» **Work instructions**:
Each line below that includes "Vitaliy" counts once; report the total and nothing more.

[Stored items]
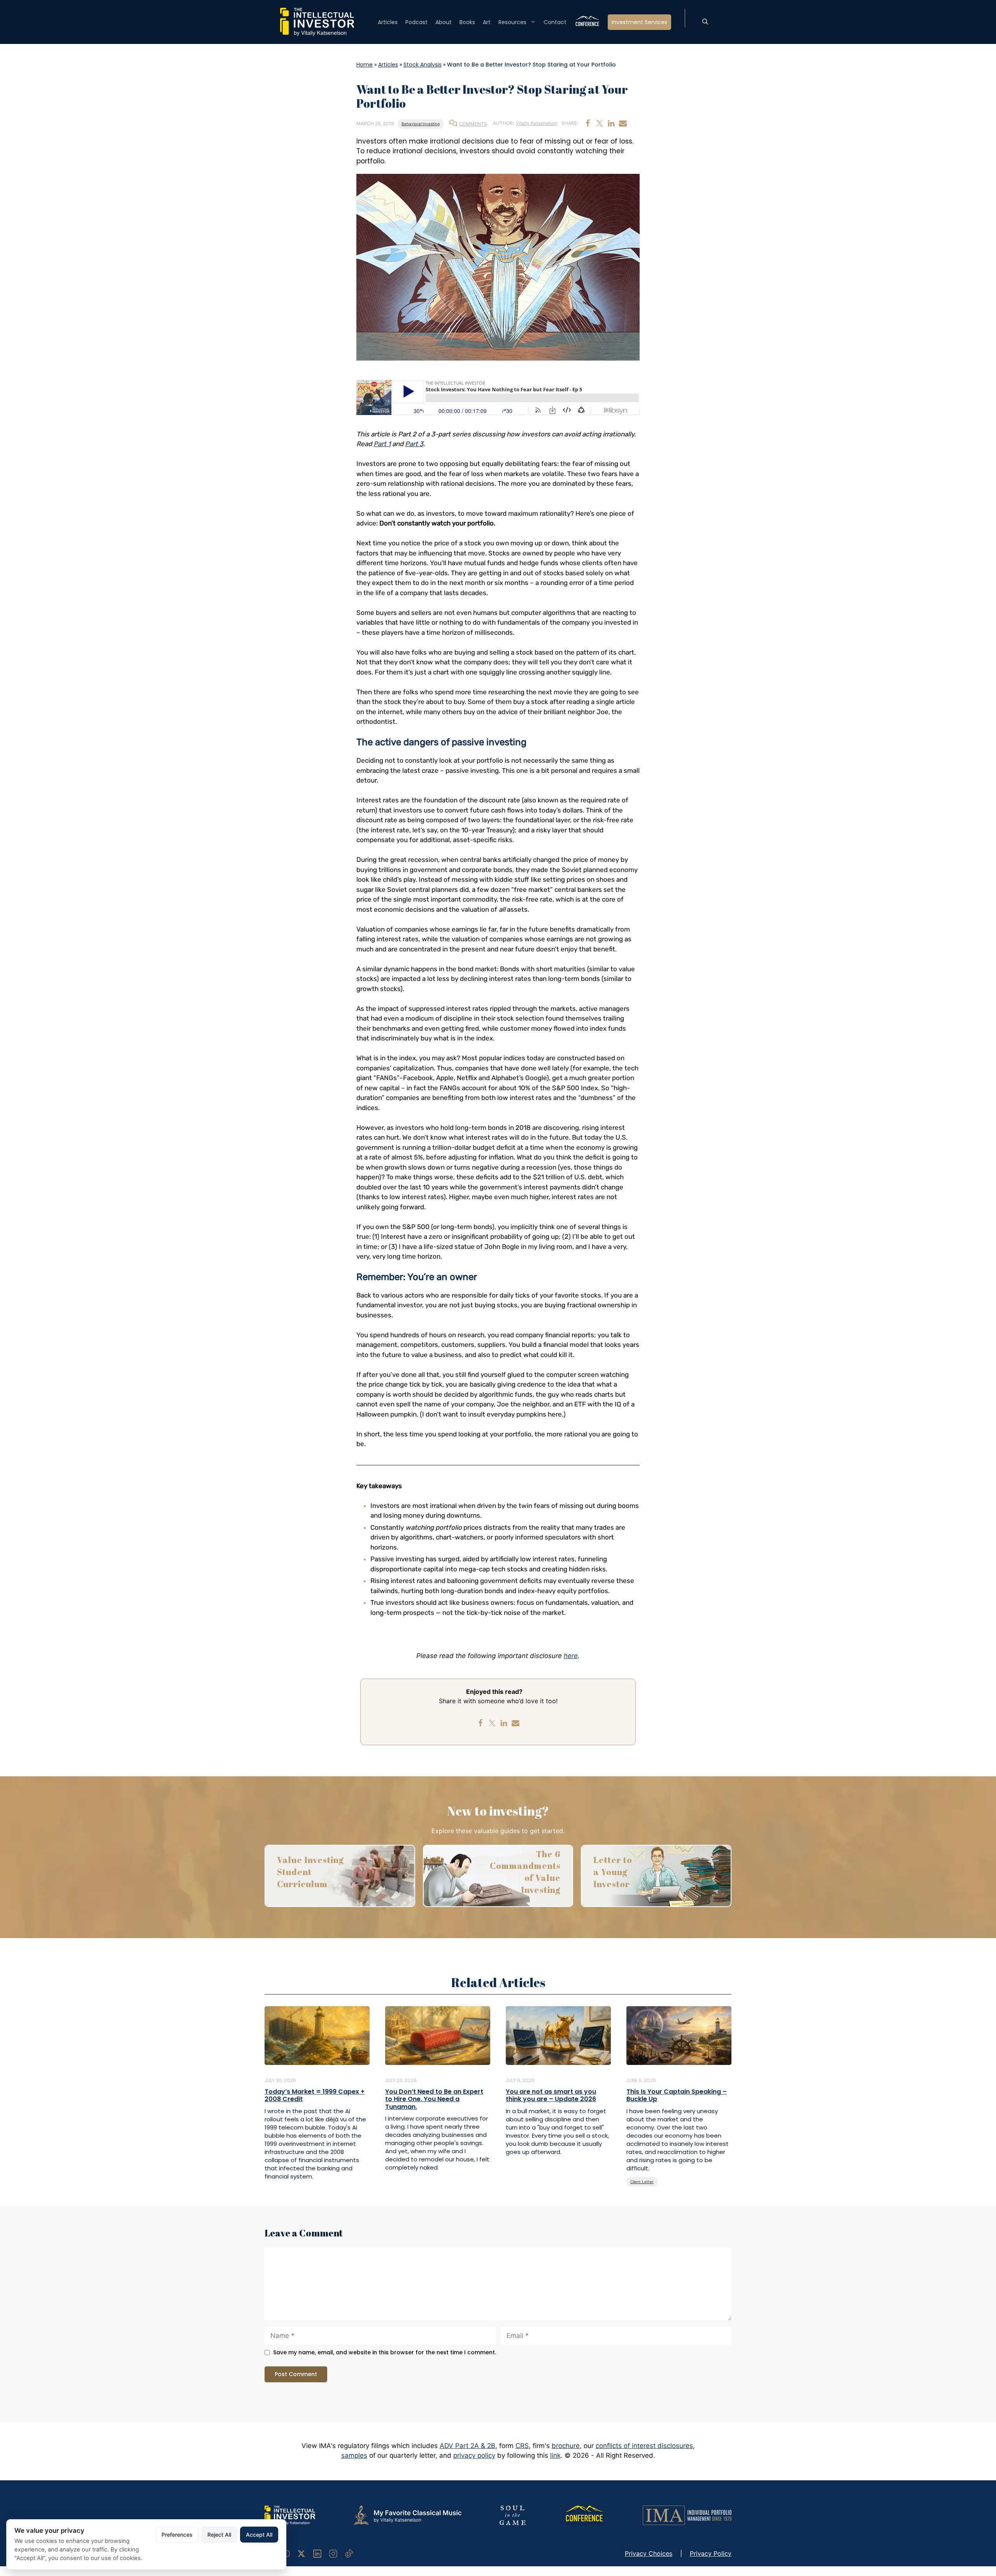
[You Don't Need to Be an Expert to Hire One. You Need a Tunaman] (437, 2035)
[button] (705, 22)
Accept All (259, 2534)
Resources (512, 22)
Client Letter (642, 2181)
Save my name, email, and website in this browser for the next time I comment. (384, 2352)
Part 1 (382, 444)
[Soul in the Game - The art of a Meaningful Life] (513, 2515)
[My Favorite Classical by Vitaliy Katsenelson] (407, 2515)
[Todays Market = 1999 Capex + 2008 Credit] (317, 2035)
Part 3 (414, 444)
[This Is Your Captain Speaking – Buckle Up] (678, 2035)
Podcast (416, 22)
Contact (555, 22)
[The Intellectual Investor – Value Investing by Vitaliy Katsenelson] (317, 21)
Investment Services (639, 22)
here (571, 1656)
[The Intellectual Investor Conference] (584, 2515)
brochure (566, 2446)
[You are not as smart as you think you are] (558, 2035)
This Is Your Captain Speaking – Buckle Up (676, 2095)
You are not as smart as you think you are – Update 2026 (551, 2095)
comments (473, 124)
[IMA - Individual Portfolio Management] (687, 2515)
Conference (587, 22)
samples (354, 2455)
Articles (388, 22)
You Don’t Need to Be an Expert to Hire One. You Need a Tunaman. (434, 2099)
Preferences (177, 2534)
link (555, 2455)
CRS (522, 2446)
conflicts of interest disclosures (644, 2446)
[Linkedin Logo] (317, 2553)
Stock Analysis (422, 64)
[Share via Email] (623, 123)
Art (487, 22)
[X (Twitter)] (301, 2553)
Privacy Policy (710, 2553)
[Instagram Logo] (333, 2553)
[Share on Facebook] (588, 123)
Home (364, 64)
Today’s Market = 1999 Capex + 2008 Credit (315, 2095)
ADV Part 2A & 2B (467, 2446)
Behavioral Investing (421, 123)
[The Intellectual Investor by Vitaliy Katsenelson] (290, 2515)
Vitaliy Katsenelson (537, 123)
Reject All (219, 2534)
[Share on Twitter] (599, 123)
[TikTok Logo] (349, 2553)
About (443, 22)
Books (467, 22)
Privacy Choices (648, 2553)
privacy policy (474, 2455)
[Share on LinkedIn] (611, 123)
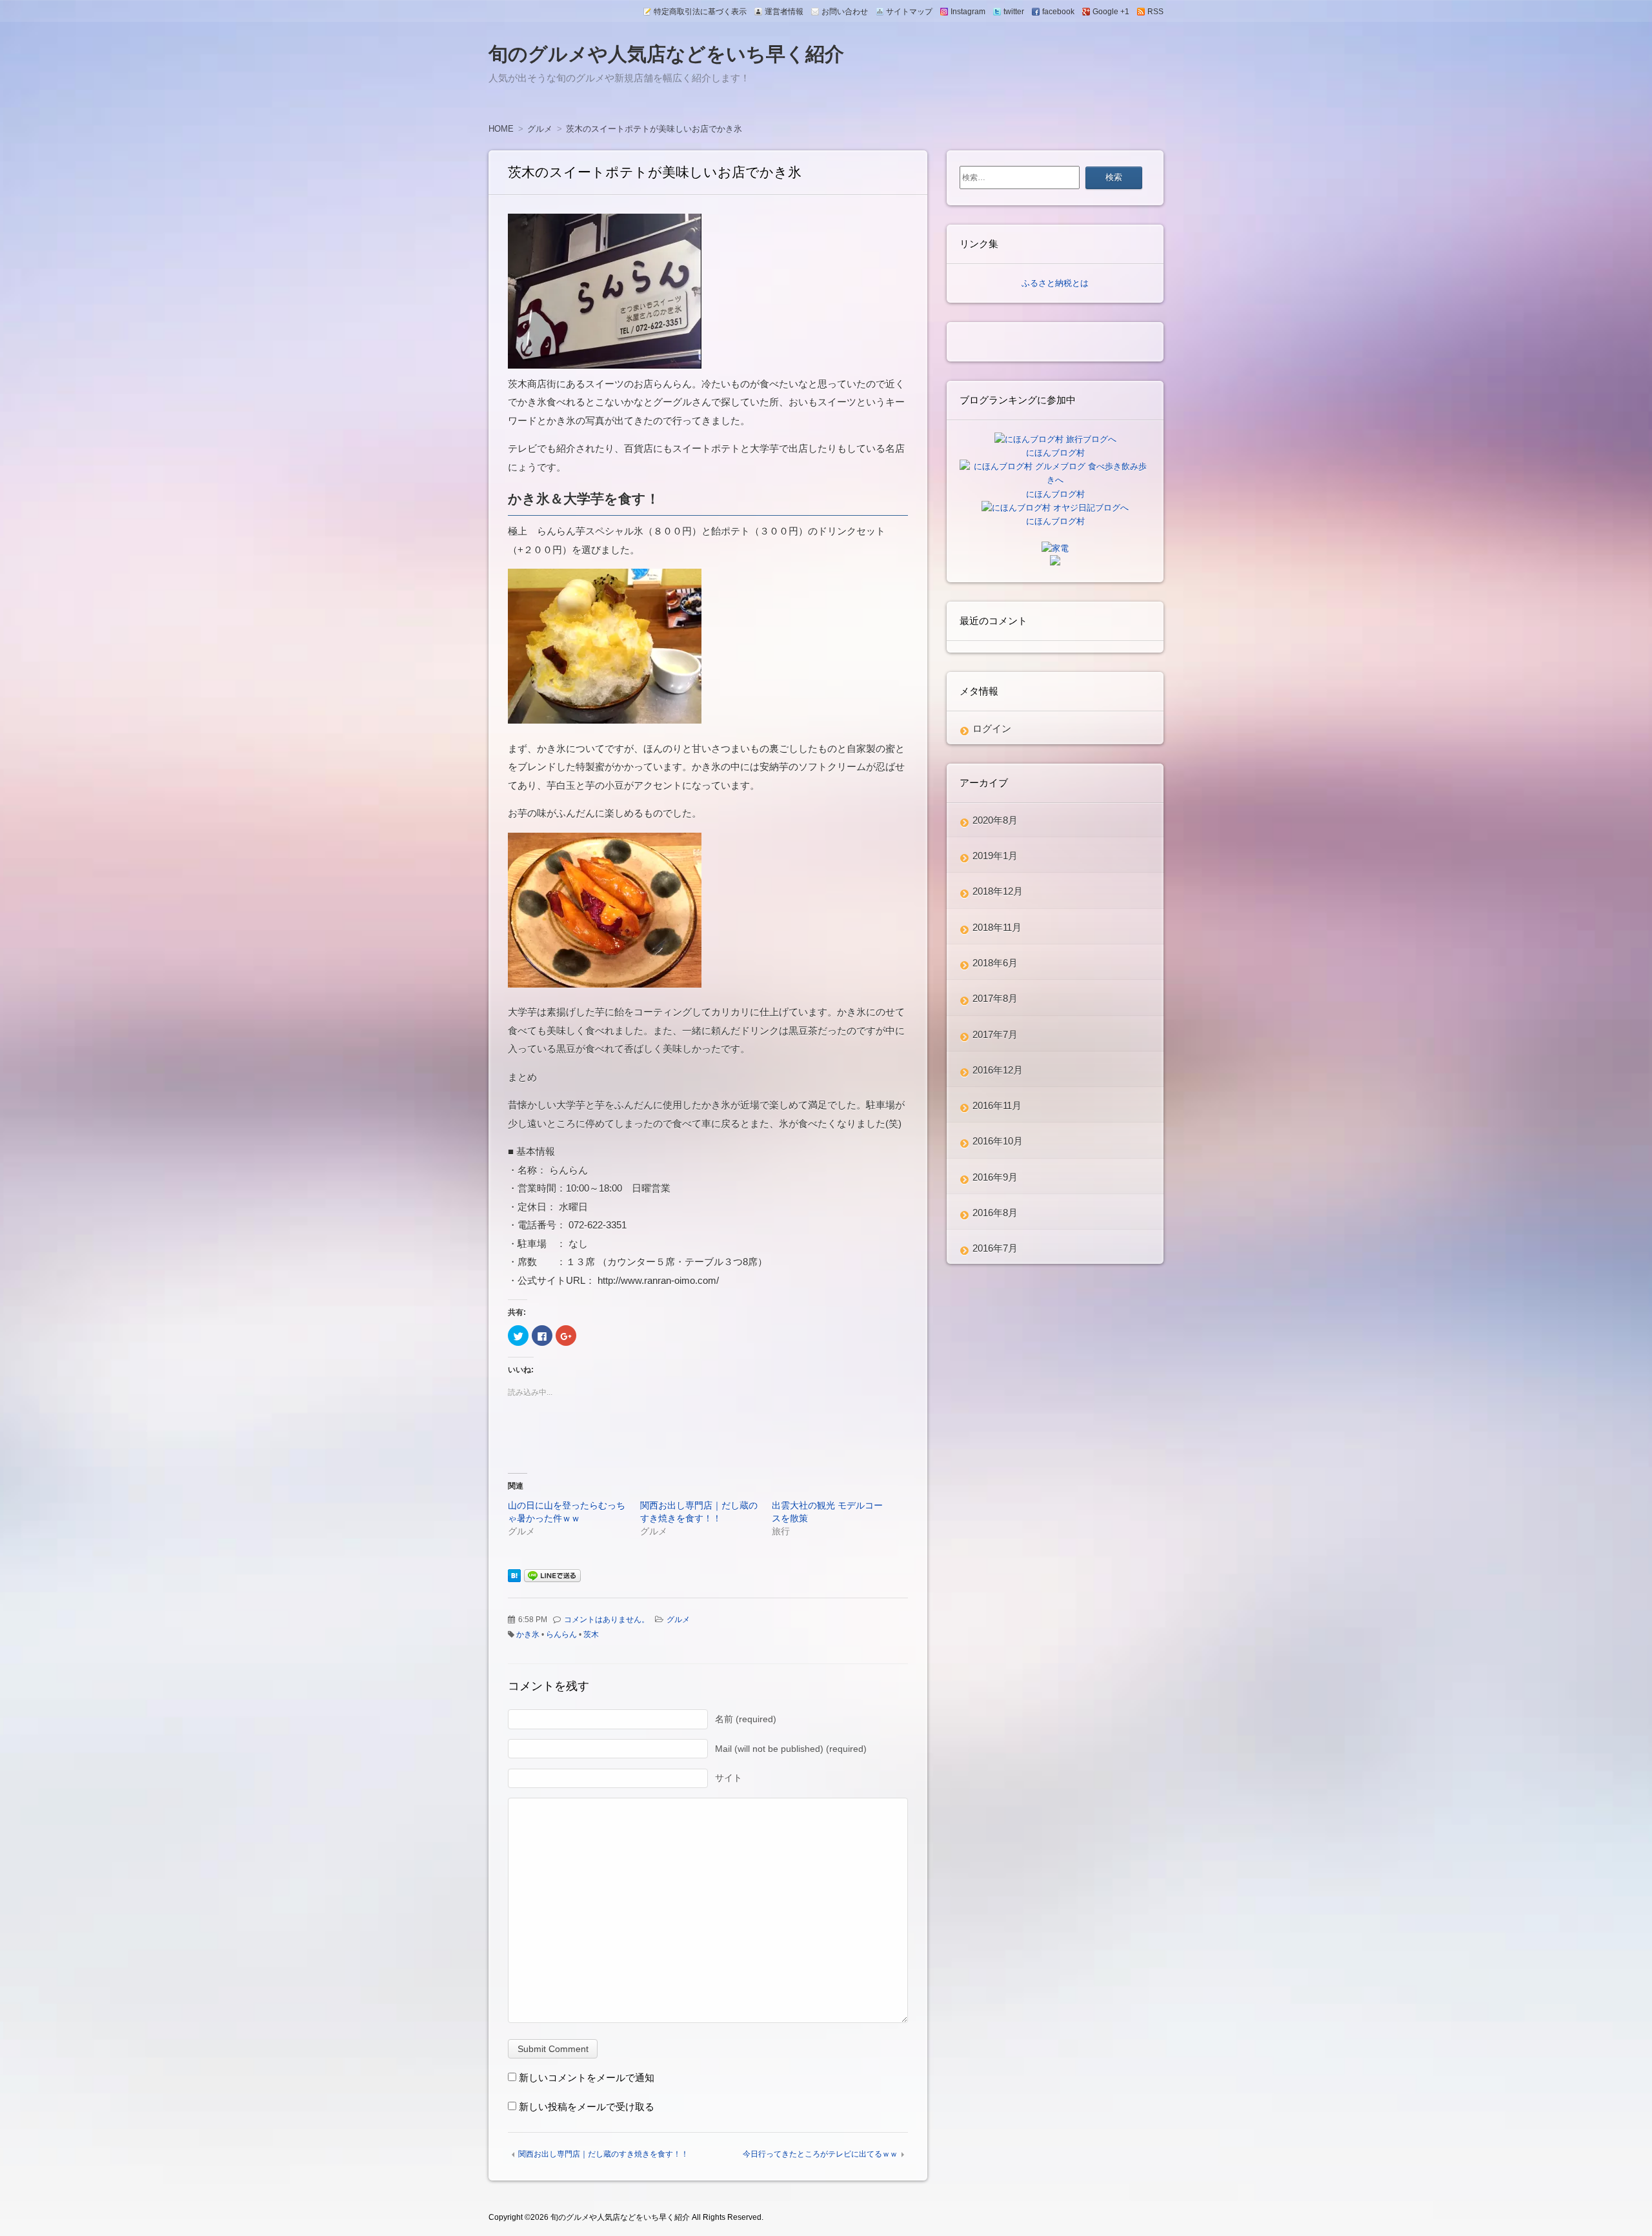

» **Answer area**:
4